Pour le chef de l’état nigérien, tout ce qui précède illustre le fait que « les organisations terroristes au Sahel, dirigées par des bergers sans instruction, et opèrant sans aucun projet politique, ont réussi à creuser un fossé entre les groupes locaux sur une base ethnique.
Ils ont également réussi à hypothéquer la confiance des citoyens à l’endroit de l’état en mettant en doute sa capacité à garantir la sécurité des populations. »

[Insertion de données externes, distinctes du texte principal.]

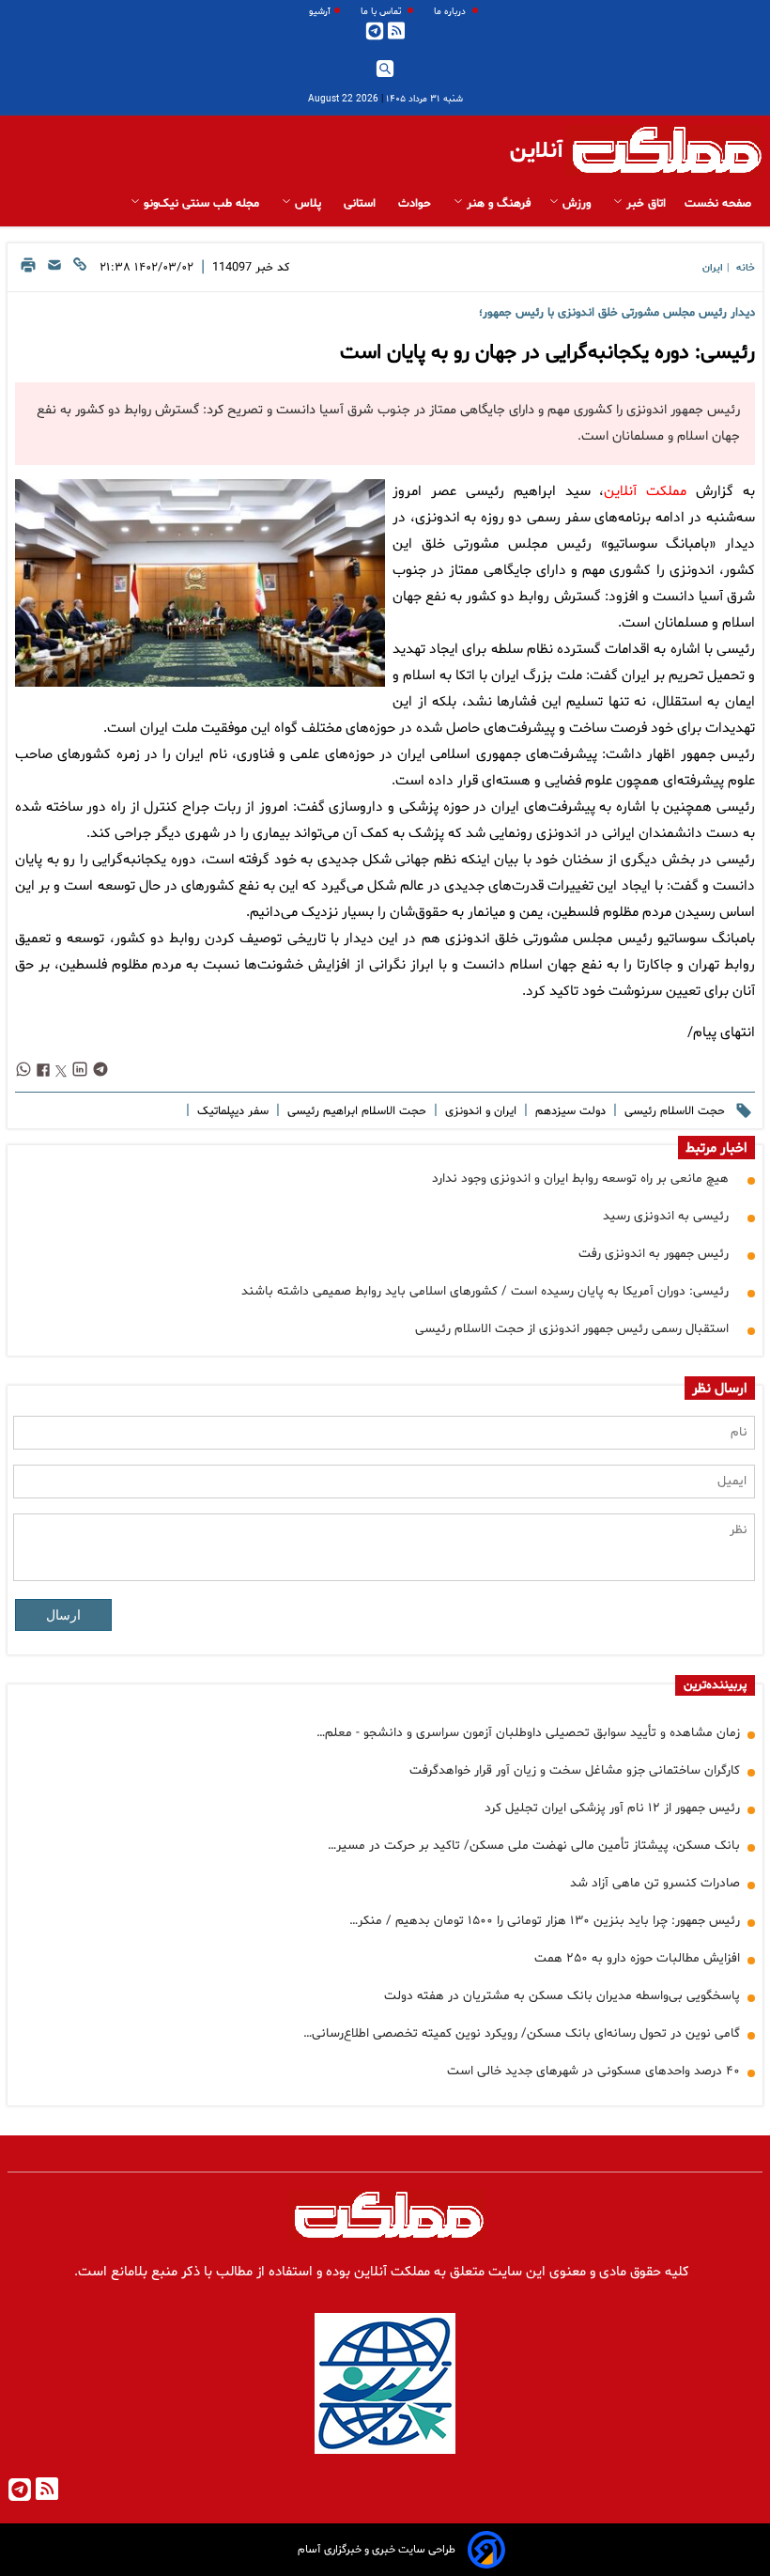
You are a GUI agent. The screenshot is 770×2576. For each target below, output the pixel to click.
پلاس (308, 203)
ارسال (63, 1614)
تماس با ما (382, 12)
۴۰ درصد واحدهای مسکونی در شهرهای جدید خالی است (593, 2071)
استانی (361, 203)
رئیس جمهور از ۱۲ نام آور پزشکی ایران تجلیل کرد (612, 1808)
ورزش (576, 203)
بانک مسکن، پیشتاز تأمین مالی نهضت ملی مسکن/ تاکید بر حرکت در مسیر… (534, 1845)
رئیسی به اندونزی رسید (666, 1216)
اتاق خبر (644, 203)
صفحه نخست (718, 203)
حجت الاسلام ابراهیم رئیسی (355, 1111)
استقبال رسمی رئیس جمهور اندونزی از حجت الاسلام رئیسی (572, 1329)
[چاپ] (28, 270)
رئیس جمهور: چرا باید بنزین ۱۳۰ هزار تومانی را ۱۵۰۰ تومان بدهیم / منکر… (544, 1921)
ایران (712, 268)
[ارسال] (54, 270)
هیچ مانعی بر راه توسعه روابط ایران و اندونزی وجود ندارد (580, 1178)
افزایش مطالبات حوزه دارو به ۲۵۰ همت (637, 1958)
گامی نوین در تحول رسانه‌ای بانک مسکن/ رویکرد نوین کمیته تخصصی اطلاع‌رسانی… (521, 2033)
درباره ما (451, 12)
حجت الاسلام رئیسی (673, 1111)
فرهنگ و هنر (497, 203)
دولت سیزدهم (568, 1111)
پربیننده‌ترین (715, 1685)
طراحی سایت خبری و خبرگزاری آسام (376, 2549)
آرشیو (320, 12)
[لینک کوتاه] (80, 270)
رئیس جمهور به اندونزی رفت (653, 1254)
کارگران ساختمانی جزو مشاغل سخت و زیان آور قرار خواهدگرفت (574, 1770)
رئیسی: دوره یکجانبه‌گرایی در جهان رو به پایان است (547, 353)
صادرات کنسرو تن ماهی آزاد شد (655, 1883)
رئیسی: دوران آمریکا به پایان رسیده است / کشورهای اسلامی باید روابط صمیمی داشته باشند (485, 1291)
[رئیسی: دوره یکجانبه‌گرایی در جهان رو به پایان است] (200, 583)
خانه (745, 268)
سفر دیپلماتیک (231, 1111)
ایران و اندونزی (478, 1111)
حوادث (416, 203)
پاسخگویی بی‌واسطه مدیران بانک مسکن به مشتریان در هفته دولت (562, 1996)
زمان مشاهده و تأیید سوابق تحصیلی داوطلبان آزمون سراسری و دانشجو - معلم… (528, 1733)
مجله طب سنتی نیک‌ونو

Ils ont également réussi à amplifier une campagne de diffamation vis-à-vis des alliés internationaux dans la guerre commune contre le terrorisme.
Le président nigérien, à la fin de son discours a qualifié la situation de « très dangereuse » avant d’ajouter que « les pays du Sahel se doivent de mettre en place des stratégies militaires adaptées aux défis et à utiliser des techniques et des moyens à même de leur permettre d’imposer une guerre d’égal à égal et c’est à cela qu’œuvre le Niger. »
Il a a enfin conclu que les pays du Sahel ont besoin du soutien de leurs partenaires internationaux notamment dans le domaine du renseignement, l’appui aérien et le renforcement des capacités des armées nationales.